This poem, like Amores 1.7, is hard to like. Here the poet is not violent, but he seems to be conspicuously unsympathetic. There are moments of wit and cleverness, but taken at face value the poem is unpleasant, and it is difficult to see any satisfactory point in the end. I will suggest a reading that makes the poem more appealing (perhaps), and reads the poet as a less (or at least differently) annoying character.
As with Amores 1.7, we have to decide whether or not the poet is exaggerating. If we take the first couplet literally, we have to believe that all the girl’s hair (we may assume she is Corinna) has fallen out. If so, we also conclude that our poet is astonishingly heartless: a major cosmetic disaster of this sort is no time to be saying “I told you not to do it.” But what if he’s exaggerating? He didn’t want her to get her hair done, and now that there’s a slight problem he overreacts. Could it be that she simply got it cut shorter than either one of them had expected?
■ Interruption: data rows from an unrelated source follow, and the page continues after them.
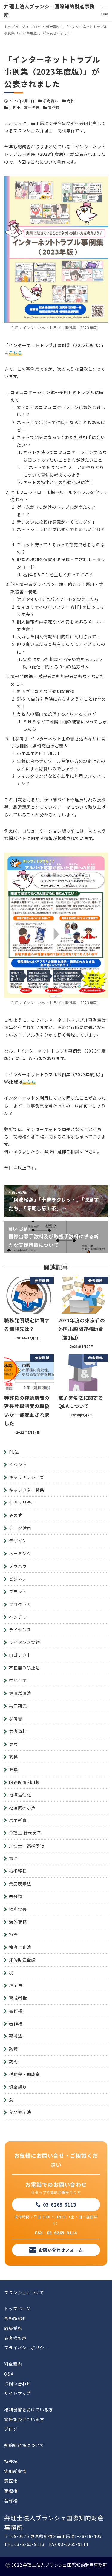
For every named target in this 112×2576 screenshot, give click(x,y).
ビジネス (18, 1579)
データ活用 (20, 1528)
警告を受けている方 (24, 2419)
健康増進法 (20, 1693)
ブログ (10, 2429)
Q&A (8, 2374)
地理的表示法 (22, 1807)
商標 (71, 100)
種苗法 (15, 1985)
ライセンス (20, 1630)
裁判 (13, 2062)
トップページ (17, 2308)
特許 (13, 1934)
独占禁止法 (20, 1947)
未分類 (15, 1896)
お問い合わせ (17, 2384)
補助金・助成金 (24, 2074)
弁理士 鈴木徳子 (25, 1833)
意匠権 (10, 2481)
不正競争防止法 (24, 1668)
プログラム (20, 1604)
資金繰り (18, 2087)
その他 (15, 1515)
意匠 (13, 1858)
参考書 (15, 1718)
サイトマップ (17, 2393)
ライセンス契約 (24, 1642)
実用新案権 (15, 2471)
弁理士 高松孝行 (24, 107)
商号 (13, 1744)
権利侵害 (18, 1909)
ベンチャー (20, 1617)
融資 (13, 2049)
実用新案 (18, 1820)
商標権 (10, 2491)
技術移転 (18, 1871)
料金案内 (13, 2364)
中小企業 (18, 1680)
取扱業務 (13, 2328)
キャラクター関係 (26, 1490)
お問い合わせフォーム (61, 2250)
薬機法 (15, 2036)
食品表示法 (20, 2112)
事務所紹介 (15, 2318)
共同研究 (18, 1706)
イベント (18, 1464)
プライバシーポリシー (26, 2348)
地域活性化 (20, 1795)
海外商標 (18, 1922)
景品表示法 (20, 1884)
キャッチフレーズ (26, 1477)
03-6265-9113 (59, 2204)
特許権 (10, 2461)
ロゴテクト (20, 1655)
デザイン (18, 1541)
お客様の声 (15, 2338)
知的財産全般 (22, 1960)
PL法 (14, 1452)
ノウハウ (18, 1566)
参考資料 (50, 100)
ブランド (18, 1592)
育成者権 (18, 1998)
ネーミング (20, 1553)
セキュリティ (22, 1502)
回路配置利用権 (24, 1782)
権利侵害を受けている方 (28, 2409)
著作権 (53, 107)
Our poet goes on to talk at length about how much he liked Corinna’s hair the way it is (was) naturally: very long, very delicate, a beautiful color (lines 3–12). It was also easy to manage, needing no pins or combs, which could hurt anyone who messed with it (lines 13–18). In fact Corinna had looked wonderful with her hair left loose, like a Bacchante (lines 19–22). Again, if her hair really fell out, this is pretty tactless. But comparison with a Bacchante points in a very different direction: for a girl to have long and messy hair, as we saw with Amores 1.5 and 1.7, suggested that she was (or had been) ready for sex.
This leads to a more explicit discussion of the process that has done so much harm (lines 23–26). The emphasis is on the use of hot curling irons, which are perhaps the instruments most immediately responsible for any hair loss. The poet had warned quite explicitly about their use, on the grounds that he liked Corinna’s hair the way it was (lines 27–30). Tellingly, his interest in her turns out, again, to be sexual: her hair had been as nice as that of Apollo and Bacchus (Dionysus), but it was also as nice as that of the wet and naked Venus (lines 31–34).
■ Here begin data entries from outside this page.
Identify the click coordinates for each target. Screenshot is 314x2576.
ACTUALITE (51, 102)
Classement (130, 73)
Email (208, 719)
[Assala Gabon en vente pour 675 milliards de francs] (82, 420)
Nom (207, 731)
At this point our poet returns to his initial and problematic proposition of “It’s all your fault.” There’s no point complaining about the lost hair, and no point in looking in the mirror; the only remedy is to forget about her appearance, indeed herself (lines 35–38). Is this because what he really wants is for her to think about him?
Moreover, it wasn’t some external force, such as witchcraft or illness, that caused the hair loss. Corinna put the “poison” on herself (lines 39–44). So now she has to wear a wig, and she feels sad when people praise her fake hair instead of the real thing (lines 45–50). In fact she’s in tears (the poet is now sympathetic), just sitting with the old hair on her lap (lines 51–54).
The poet ends with words of encouragement: everything will be alright in the end (lines 55–56). This makes sense, at some level, if we take the story at face value: hair usually does grow back, even if it all falls out. We can also, on this reading, see the final couplet as to some extent redeeming the poet: Corinna, he says, will look great when her real hair grows back, and, we infer, he will be supporting her during the long months before that happens.
But I want to suggest that the point is somewhat different. Corinna is sad because she doesn’t like her new cut, and will be wearing a wig to compensate. Her long messy hair had been sexy, and now it’s shorter, and covered up by a wig, and thus not sexy at all. But wigs are easy to remove, and he is hoping to remove it soon: postmodo (line 56) can mean “presently” as well as “later.” She will be back in his bed, and her hair will still be the way he likes it: nativa conspiciere coma (line 56).
Boyd, Barbara Weiden. Ovid’s Literary Loves: Influence and Innovation in the Amores. Ann Arbor, 1997. See pp.117–122.